Expectations for 2010

Aug. 19/New York/PRNewswire -- Senior executives in the food and beverage industry are optimistic they will see improved revenue, profitability and a better jobs picture in 2010, according to a recent survey conducted by KPMG LLP, the audit, tax and advisory firm.

In the KPMG survey, which focused on the food and beverage industry specifically, 72% of the executives said they expect business conditions to improve in 2010, with 72% also expecting stronger revenue and 65% expecting improved profitability. However, 48% of the food and beverage executives believe the U.S. economy as a whole could take as long as 2011 or later to substantially recover.

Overall, 86% of food and beverage executives see an improving jobs picture in their sector in 2010, with 54% saying it would be stable and 32% saying it would be better than 2009. At the same time, nearly half of them (48%) said they had already instituted headcount reductions and only 22% were contemplating further such actions.

"These survey results show a cautiously optimistic outlook from industry execs, even as the underlying volatility in the food and beverage sector -- based on companies wrestling with the sting of higher costs, shrinking consumer spending, and working capital constraint -- continues to develop," said Patrick Dolan, KPMG LLP national line of business leader - Consumer Markets, and U.S. sector leader - Food, Drink and Consumer Goods. "With the food and beverage industry in the midst of potentially disruptive change -- led by accelerating technological, social, and economic shifts -- the executives surveyed are still upbeat about their future, though much hard work remains."

The KPMG survey also asked food and beverage executives to indicate if their strategic focus was now on investing for growth or cutting costs. Almost two-thirds (63%) chose the investment option, but 37% said they were still focused on cost cutting.
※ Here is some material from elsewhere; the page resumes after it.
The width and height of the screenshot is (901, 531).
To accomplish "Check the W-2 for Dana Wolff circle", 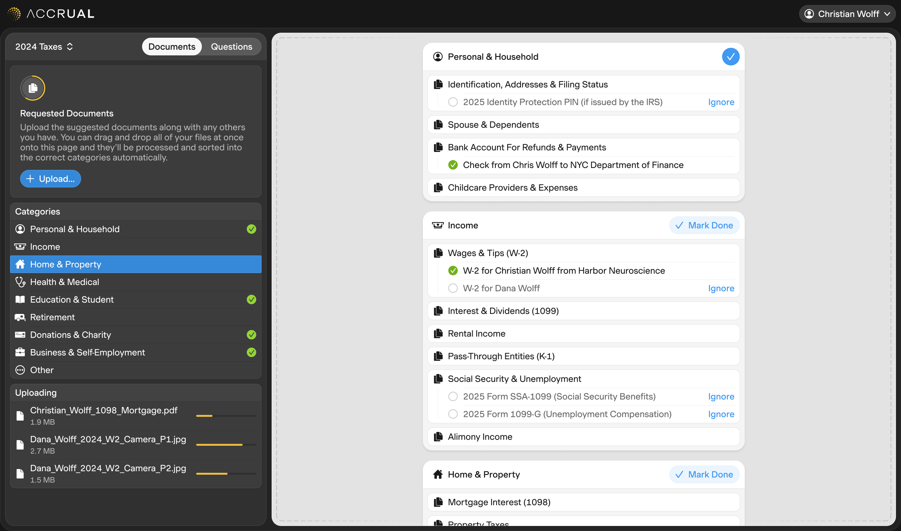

When survey respondents were asked to identify the triggers they think will spur a U.S. economic recovery, the top three factors by far were increased consumer spending (46%), an increase in jobs/employment (also at 46%) and improved consumer confidence (45%).

When asked to identify the biggest challenges they currently faced in dealing with the economic downturn, food and beverage leaders most frequently cited finding new sources of revenue growth (58%, managing/cutting costs (52%), managing risk (49%) and adjusting to changing customer demand (42%).

Notably, 60% of the respondents said they thought the food and beverage industry would fully recover ahead of the U.S. economy. Also, 65% of food and beverage executives surveyed believe their business is currently well-poised to take advantage of an economic recovery.

"Current industry business models are under intense pressure but our experience with food and beverage companies finds that those that translate customer understanding into value and cost-effective innovation, and that succeed in gaining a single view of their liquidity position, their underlying supply chain, and the alignment between performance and risk can better withstand the system shocks created by market volatility," said Dolan.